Den Frauen, die längst auf dem Weg in die Altersarmut sind, dürfte der Koalitionsbeschluss zur sogenannten Lebensleistungsrente wie ein schlechter Witz vorkommen. Wenn sie ihn überhaupt verstehen. Der Vorteil der Rentenpolitik für die Regierung liegt ja vor allem darin, dass nur noch Experten die kursierenden Konzepte nachvollziehen können. Offenbar läuft die Lebensleistungsrente aber darauf hinaus, dass Schlechtverdiener und -verdienerinnen – letztere stellen die Mehrheit -, die 40 Beitragsjahre und eine Privatvorsorge aufweisen, eine Rente knapp über Grundsicherungsniveau bekommen sollen.

Nun stellt sich nicht nur die Frage, ob überhaupt jemand die genannten Bedingungen erfüllt. Wie belastbar dieser Plan ist, ließ sich außerdem schon Stunden nach dem Gipfeltreffen erkennen. Denn die Koalitionäre hatten vergessen zu vereinbaren, welches Grundsicherungsniveau sie meinten. Dies ist abhängig von den Wohnkosten und daher regional unterschiedlich. So kam es, dass Rentenministerin Ursula von der Leyen erklärte, Minirenten würden auf 850 Euro aufgestockt, während alle anderen befragten schwarz-gelben Politiker von weit geringeren Summen ausgingen.

Auch über die Lebensleistungsrente lässt sich daher kaum etwas anderes sagen, als dass die Bekämpfung der Altersarmut künftigen Regierungen überlassen bleiben wird.
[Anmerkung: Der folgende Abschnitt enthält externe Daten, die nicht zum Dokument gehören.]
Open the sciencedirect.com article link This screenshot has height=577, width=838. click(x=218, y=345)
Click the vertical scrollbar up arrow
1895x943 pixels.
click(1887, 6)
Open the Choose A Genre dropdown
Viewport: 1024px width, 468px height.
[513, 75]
Als nachhaltigster Teil des Beschlusspakets könnte dagegen die Abschaffung der Praxisgebühr durchgehen – jene zehn Euro pro Quartal, die von gesetzlich Versicherten beim Arzt zu entrichten sind. Sowohl Arbeitgebervertreter als auch CDU-Gesundheitspolitiker seufzen bereits, dass wer die Praxisgebühr abschafft, es künftig schwer haben wird, Patienten direkt zur Kasse zu bitten. Aus Sicht von Kranken ist dies freilich zu begrüßen. Es liegt eine feine Ironie darin, dass ausgerechnet die FDP sich das Ende der Praxisgebühr als Trophäe an die Wand hängen kann, wo doch die Liberalen mit gesetzlich Versicherten sonst nichts zu tun haben. Doch möchten sie mit dem Schlagwort Bürokratieabbau bei den niedergelassenen Ärzten punkten, das sind immerhin 150.000 potenzielle FDP-Wähler.

Wie der Dank der übrigen Wählerinnen und Wähler für die schwarz-gelben Beschlüsse dieser Woche ausfallen wird, muss das Jahr 2013 zeigen.

Wahrscheinlich aber ist, dass die Bedeutung von Betreuungsgeld und Praxisgebühr ganz schnell schrumpft, wenn im kommenden Jahr die Probleme mit den Folgen von Euro- und Finanzkrise wachsen.